### Data for analysis ###

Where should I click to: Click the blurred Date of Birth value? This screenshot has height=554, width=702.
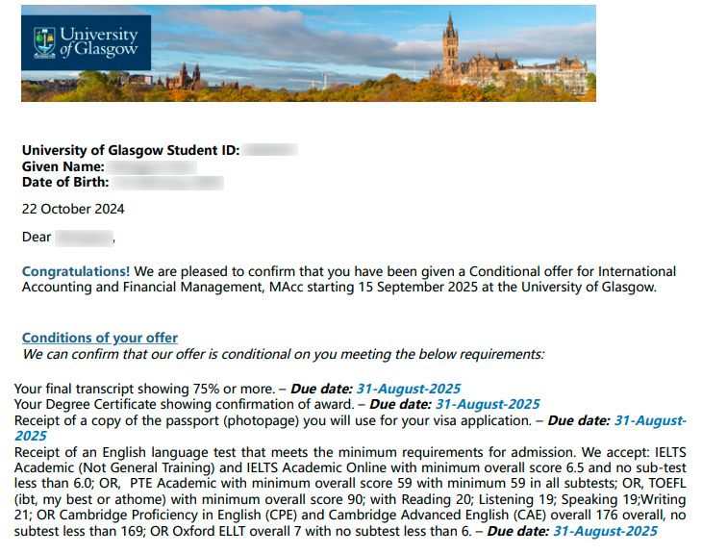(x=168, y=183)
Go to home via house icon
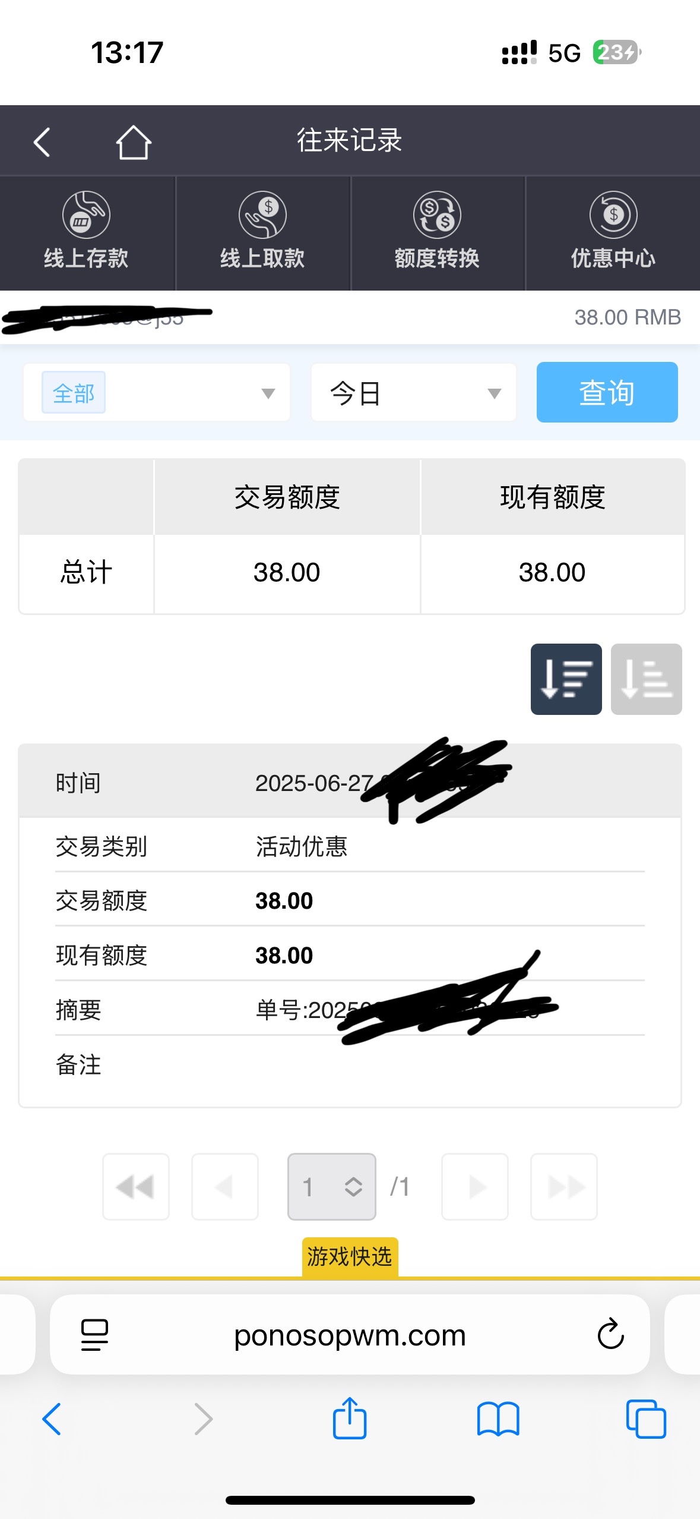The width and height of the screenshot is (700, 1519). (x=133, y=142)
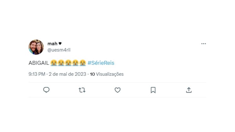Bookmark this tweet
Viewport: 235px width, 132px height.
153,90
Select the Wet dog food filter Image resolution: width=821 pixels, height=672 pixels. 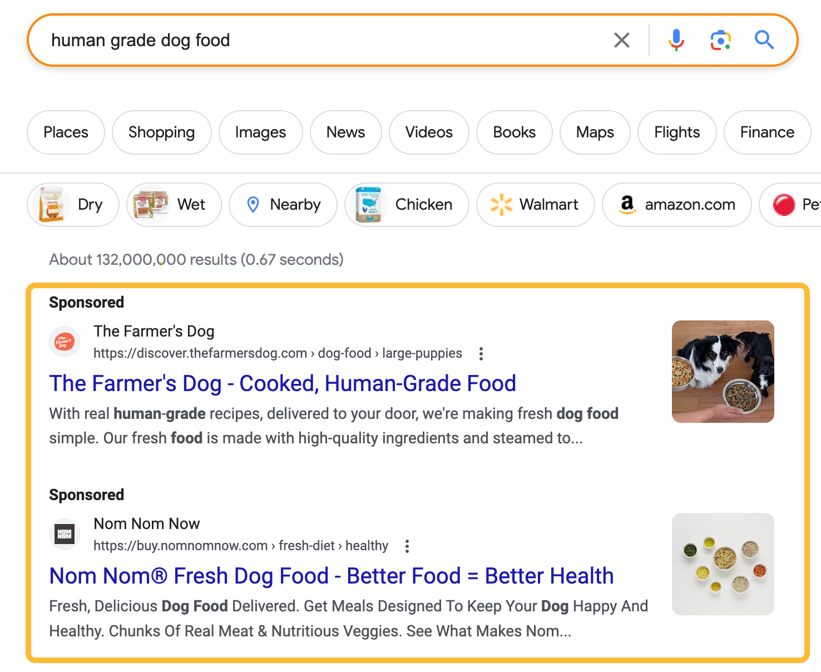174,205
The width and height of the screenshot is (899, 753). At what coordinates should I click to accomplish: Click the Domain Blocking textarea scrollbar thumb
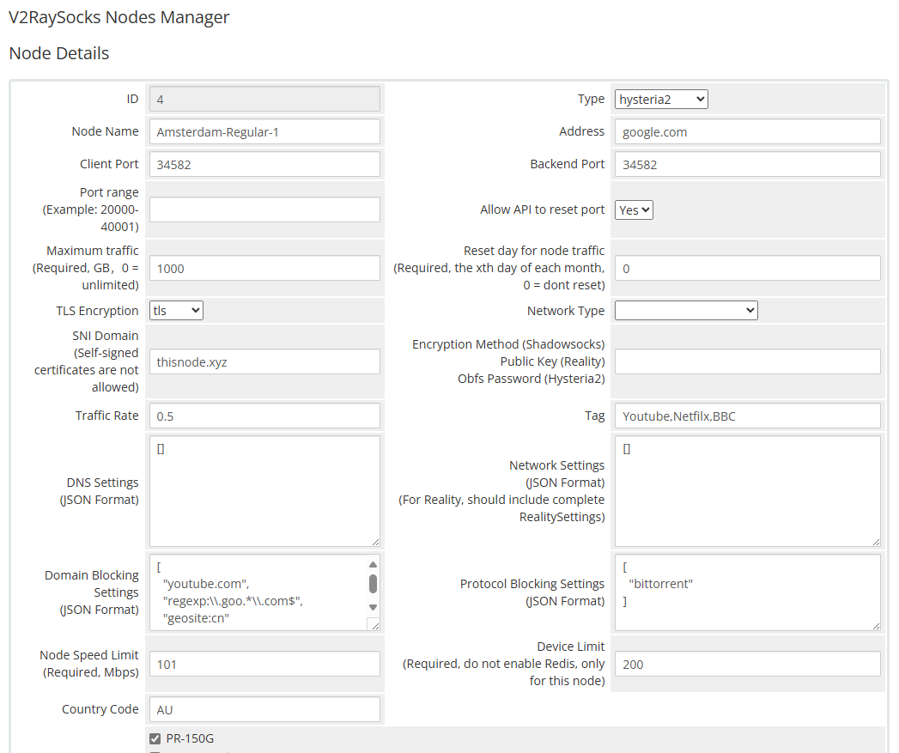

###
### Data for analysis ###

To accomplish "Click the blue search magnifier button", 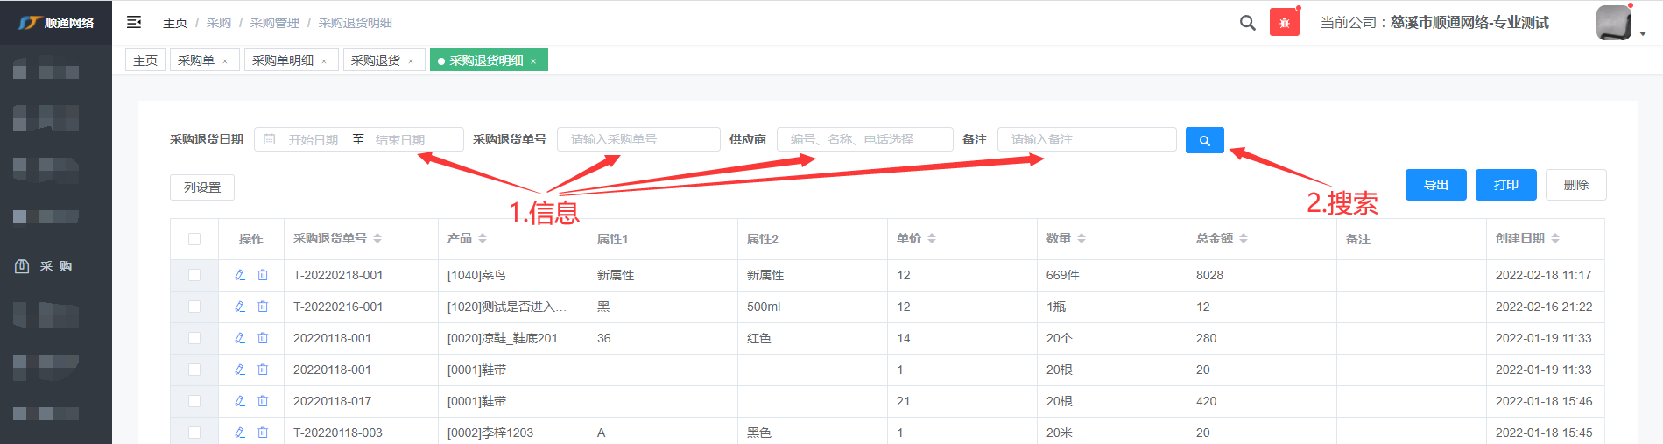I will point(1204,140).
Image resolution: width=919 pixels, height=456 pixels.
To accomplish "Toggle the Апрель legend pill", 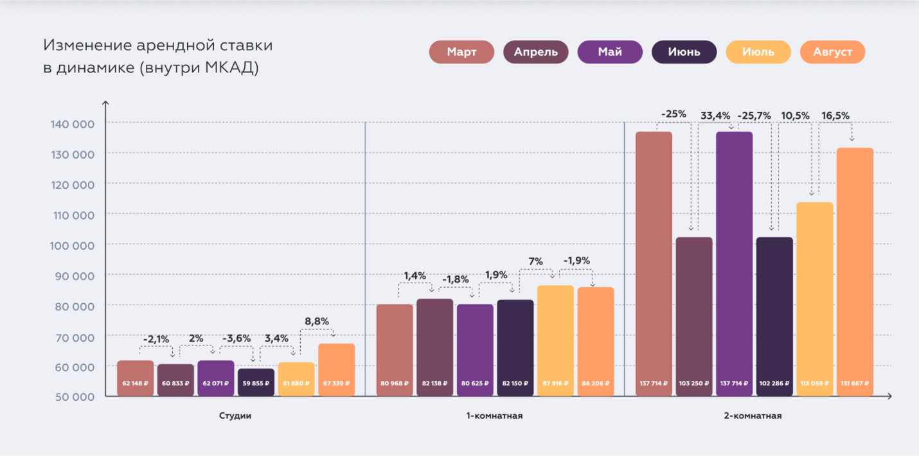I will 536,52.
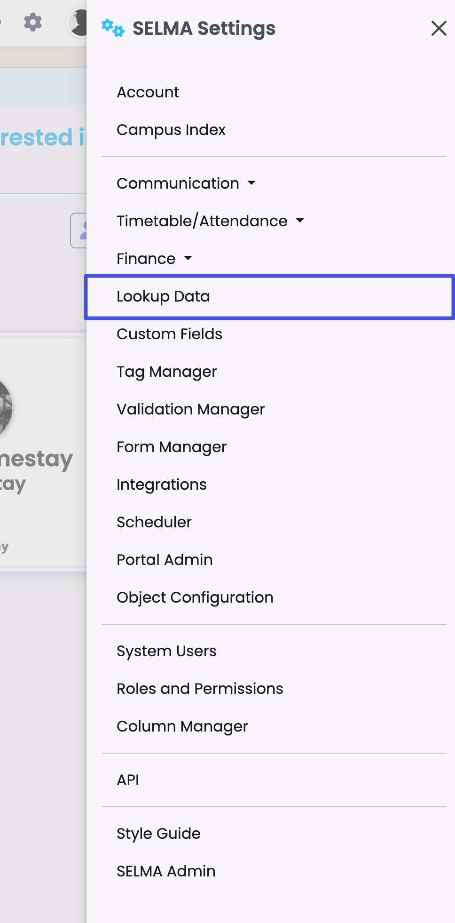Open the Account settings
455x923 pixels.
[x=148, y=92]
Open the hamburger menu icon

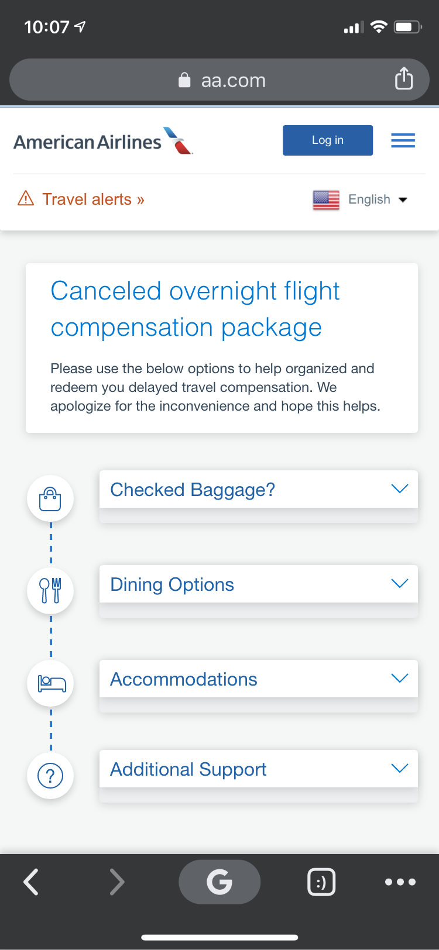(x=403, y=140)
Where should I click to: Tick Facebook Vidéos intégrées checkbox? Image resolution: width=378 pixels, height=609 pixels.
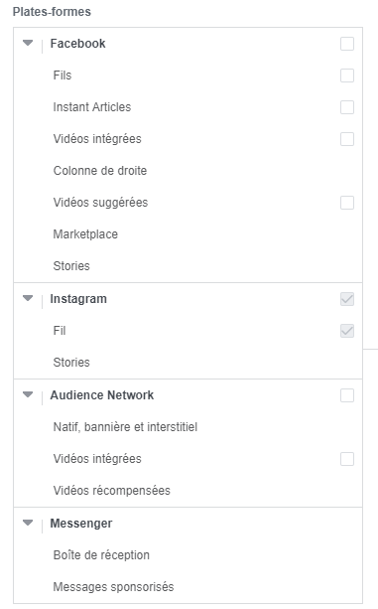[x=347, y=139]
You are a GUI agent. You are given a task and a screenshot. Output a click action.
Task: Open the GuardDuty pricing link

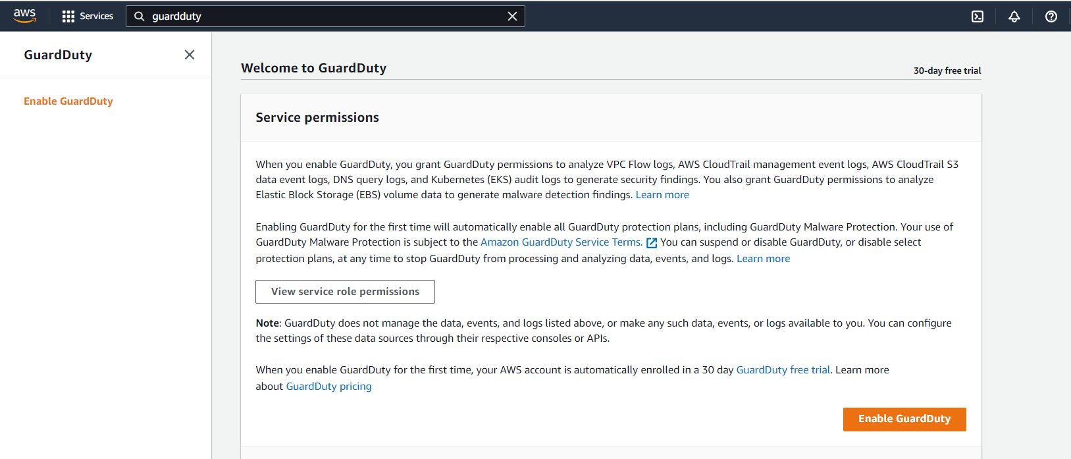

###
### Data for analysis ###

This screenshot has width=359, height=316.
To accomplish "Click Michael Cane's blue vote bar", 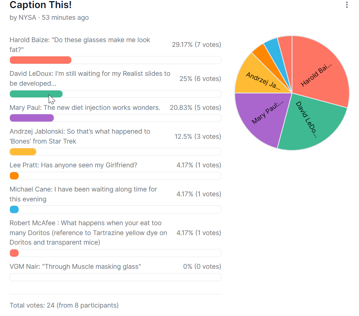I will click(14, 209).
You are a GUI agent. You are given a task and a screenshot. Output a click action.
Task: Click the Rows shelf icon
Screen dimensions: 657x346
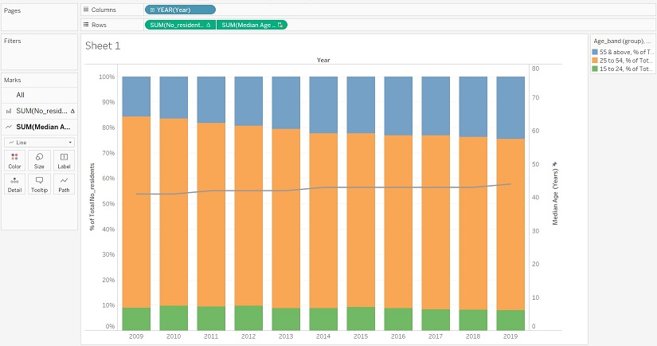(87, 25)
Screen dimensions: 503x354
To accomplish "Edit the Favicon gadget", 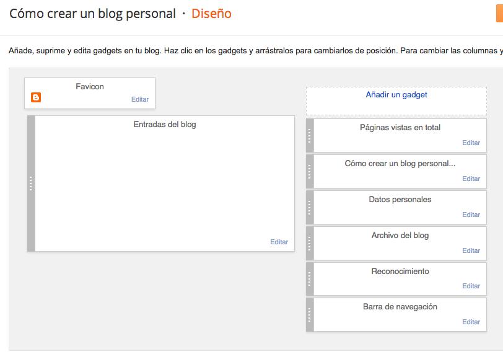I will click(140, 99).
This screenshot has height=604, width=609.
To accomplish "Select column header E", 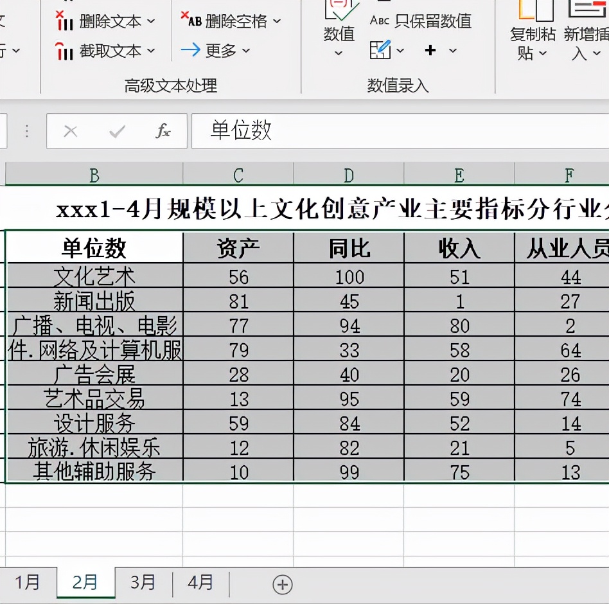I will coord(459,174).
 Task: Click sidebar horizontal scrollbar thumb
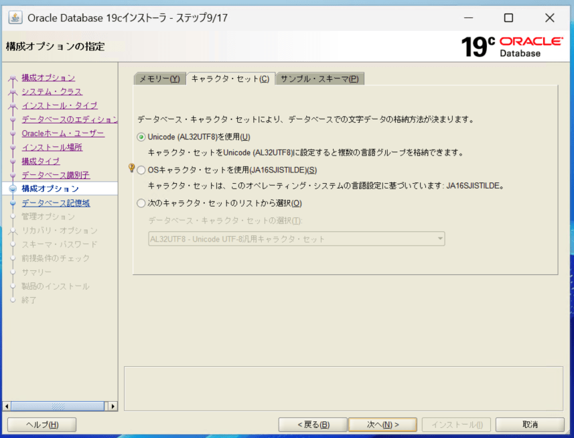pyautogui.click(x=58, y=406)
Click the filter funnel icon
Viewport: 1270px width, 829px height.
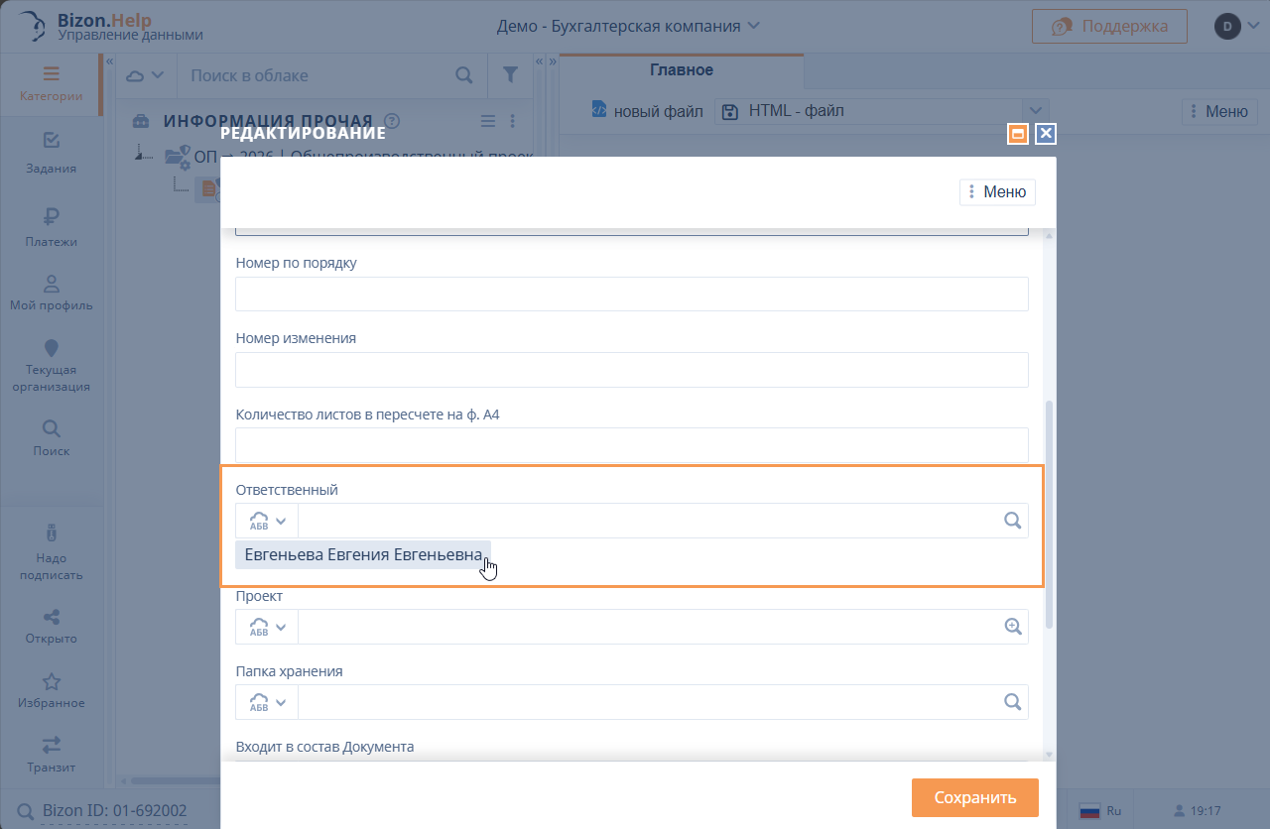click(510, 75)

###

Work order -> Using the data above, return the lines from the one holding "Open the hamburger menu icon" through the one holding "Task: Open the GuardDuty pricing link" exactly, but not the pictures.

Solution below ->
Open the hamburger menu icon

(x=403, y=140)
Where should I click to: Tick Facebook Vidéos intégrées checkbox? Image resolution: width=378 pixels, height=609 pixels.
[x=347, y=139]
You are a GUI agent. You are given a task and a screenshot. Output a click action.
Task: Open the GuardDuty pricing link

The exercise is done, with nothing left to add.